The IA-CEPA entered into force on 5 July 2020. More than 99% of Australian goods exported to Indonesia now enter duty free or under improved and preferential arrangements.

o   From 1 January 2022, there will be further expanded TRQs for live cattle, feed grain and citrus.

o   Live cattle from 598,000 to 621,920 head (saving the industry approximately $9m).

o   Feed grain from 525,250 to 551,250 tonnes

o   Oranges from 10,500 to 11,025 tonnes

o   Lemons and limes from 5,125 to 5,253 tonnes

The Peru-Australia Free Trade Agreement (PAFTA) came into force on 11 February 2020.

o   PAFTA delivered immediate tariff eliminations to key agricultural commodities such as wheat, seafood, sheep meat, most wines, kangaroo meat, almonds, most horticultural goods and most pork goods.

o   From 1 January 2022 rice, dairy, sugar, and sorghum Tariff Rate Quotas will increase into Peru.

The Korea Australia Free Trade Agreement (KAFTA) entered into force on 12 December 2014.

o   Trade with South Korea has remained strong over the first three quarters of 2021 compared to the same period in 2020. Beef and veal exports have increased by 12% and lamb has increased by 19%.

o   On 1 January 2021 another round of KAFTA tariff cuts come into effect, delivering benefits across a range of agricultural commodities:

o   Beef tariffs will fall from 18.6 to 16%.

o   Cheese Tariff Rate Quotas will increase from 5,694 to 5,865 tonnes

o   Lamb tariffs will fall from 4.5 to 2.25%.

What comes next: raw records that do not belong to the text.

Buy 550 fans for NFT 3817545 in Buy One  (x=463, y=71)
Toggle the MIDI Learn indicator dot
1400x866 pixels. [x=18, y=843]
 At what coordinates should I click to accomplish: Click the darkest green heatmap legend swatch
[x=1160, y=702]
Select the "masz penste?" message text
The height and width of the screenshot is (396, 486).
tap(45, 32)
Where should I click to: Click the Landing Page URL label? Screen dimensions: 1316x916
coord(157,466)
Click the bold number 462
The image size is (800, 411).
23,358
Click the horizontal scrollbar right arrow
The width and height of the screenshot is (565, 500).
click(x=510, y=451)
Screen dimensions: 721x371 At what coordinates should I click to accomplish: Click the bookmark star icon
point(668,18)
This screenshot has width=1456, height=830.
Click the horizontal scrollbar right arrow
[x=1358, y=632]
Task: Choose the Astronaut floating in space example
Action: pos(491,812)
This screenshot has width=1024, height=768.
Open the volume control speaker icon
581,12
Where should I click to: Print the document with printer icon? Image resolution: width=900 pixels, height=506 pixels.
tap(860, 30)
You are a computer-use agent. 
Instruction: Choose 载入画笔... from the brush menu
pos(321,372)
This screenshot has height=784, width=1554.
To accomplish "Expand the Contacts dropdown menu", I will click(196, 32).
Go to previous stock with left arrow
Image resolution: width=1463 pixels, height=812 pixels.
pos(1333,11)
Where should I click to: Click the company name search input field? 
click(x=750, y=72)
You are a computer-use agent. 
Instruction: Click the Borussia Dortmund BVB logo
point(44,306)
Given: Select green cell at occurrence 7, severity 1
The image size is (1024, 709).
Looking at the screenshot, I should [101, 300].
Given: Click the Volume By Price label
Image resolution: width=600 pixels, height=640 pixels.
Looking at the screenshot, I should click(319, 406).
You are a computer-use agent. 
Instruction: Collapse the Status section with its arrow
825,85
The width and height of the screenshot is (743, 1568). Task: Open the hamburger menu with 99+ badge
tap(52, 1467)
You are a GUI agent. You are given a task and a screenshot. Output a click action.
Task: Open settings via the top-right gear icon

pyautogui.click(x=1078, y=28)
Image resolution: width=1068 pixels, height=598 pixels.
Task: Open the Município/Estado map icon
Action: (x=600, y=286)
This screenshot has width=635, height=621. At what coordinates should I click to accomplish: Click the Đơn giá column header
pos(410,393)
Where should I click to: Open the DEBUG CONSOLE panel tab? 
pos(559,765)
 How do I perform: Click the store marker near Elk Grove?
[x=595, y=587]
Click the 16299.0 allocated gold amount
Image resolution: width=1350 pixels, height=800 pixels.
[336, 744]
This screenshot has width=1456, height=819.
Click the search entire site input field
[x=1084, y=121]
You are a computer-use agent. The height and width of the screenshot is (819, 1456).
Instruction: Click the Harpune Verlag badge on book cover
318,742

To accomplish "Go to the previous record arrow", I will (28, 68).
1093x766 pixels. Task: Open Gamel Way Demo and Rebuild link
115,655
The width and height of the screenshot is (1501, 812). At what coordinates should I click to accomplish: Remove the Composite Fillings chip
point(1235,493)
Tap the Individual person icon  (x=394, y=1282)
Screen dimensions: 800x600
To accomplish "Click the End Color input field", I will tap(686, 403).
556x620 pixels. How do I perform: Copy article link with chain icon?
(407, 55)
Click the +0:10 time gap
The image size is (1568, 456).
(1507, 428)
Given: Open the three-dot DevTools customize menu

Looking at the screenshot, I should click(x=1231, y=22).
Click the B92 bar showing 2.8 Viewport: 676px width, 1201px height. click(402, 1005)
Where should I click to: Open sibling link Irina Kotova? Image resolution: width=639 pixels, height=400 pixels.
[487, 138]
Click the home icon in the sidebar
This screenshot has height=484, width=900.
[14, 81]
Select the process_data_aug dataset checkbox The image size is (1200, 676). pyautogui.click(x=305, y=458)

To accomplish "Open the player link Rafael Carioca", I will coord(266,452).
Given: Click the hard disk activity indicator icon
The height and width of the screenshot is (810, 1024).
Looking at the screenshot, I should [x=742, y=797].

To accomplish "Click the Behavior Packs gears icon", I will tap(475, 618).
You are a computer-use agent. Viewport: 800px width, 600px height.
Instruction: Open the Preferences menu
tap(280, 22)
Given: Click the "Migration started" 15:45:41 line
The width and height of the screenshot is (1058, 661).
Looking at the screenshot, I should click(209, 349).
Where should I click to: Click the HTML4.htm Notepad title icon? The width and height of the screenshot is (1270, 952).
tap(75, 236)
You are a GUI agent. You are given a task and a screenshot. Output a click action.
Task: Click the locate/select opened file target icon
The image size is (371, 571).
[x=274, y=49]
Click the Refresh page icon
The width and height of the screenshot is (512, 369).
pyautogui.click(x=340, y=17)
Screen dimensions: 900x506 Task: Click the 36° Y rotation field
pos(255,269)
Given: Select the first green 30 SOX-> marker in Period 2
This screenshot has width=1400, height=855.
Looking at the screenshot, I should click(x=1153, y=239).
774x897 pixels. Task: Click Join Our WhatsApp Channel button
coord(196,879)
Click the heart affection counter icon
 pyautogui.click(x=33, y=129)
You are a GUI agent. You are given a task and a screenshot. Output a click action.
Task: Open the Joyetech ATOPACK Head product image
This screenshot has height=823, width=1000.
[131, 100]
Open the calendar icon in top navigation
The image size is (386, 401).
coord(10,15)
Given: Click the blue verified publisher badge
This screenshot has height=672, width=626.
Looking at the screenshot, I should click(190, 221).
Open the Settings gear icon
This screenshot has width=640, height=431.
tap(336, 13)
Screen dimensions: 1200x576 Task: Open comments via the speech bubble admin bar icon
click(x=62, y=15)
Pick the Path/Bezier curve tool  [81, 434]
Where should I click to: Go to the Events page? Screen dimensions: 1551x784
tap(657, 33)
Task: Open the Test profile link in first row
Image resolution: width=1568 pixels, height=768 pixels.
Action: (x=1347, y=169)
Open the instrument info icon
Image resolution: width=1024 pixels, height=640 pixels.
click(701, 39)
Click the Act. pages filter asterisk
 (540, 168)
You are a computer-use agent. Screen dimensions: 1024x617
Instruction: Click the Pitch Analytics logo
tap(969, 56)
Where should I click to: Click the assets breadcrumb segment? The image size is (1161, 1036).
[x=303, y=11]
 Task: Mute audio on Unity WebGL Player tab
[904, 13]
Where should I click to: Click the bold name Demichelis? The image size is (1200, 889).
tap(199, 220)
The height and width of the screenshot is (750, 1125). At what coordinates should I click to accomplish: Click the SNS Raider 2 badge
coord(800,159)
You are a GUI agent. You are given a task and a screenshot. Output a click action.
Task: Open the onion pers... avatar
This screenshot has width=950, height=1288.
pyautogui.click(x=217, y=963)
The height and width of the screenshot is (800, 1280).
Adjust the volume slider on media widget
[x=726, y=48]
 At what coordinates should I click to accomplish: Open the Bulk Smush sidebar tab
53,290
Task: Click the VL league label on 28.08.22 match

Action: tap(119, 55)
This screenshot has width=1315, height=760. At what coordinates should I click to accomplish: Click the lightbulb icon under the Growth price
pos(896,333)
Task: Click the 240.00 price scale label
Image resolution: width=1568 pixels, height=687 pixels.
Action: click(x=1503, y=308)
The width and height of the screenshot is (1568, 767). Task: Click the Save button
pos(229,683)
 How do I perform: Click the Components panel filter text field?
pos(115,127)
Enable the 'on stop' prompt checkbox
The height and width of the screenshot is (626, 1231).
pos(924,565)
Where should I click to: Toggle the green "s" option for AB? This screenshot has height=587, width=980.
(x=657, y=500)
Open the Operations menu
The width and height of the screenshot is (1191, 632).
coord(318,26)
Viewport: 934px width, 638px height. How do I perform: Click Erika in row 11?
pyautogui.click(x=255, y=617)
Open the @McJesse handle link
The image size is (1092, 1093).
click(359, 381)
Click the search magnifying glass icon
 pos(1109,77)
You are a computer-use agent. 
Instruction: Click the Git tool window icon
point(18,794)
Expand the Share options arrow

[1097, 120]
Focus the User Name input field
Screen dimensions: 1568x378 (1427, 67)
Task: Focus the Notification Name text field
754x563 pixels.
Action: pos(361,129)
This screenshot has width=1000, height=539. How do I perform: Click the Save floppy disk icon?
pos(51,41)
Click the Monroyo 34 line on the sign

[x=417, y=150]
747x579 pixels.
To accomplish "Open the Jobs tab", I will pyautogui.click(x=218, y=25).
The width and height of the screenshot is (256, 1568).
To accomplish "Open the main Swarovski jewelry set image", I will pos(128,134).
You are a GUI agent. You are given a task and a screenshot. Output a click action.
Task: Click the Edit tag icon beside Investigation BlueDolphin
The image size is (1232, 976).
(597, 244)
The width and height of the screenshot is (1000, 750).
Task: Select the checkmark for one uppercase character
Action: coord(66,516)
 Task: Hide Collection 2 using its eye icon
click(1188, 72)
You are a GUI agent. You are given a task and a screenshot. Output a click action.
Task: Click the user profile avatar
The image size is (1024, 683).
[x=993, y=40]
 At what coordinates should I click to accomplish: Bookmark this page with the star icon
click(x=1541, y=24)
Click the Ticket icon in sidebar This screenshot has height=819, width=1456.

RCEP comes into force on the 1 January 2022 and is the world’s largest FTA, with the 15 signatories making up 29% of the world’s GDP and 30% of the world’s population

o   RCEP brings nine of Australia’s top 15 agricultural, fisheries, and forestry trading partners into a single economic framework.

o   RCEP’s regional nature will increase opportunities for Australian business to build and access regional value chains, by providing a single set of rules and procedures for accessing preferential tariffs across the region o   At the same time, traders will continue to have access to Australia’s high standard existing FTAs, including where they are more favourable.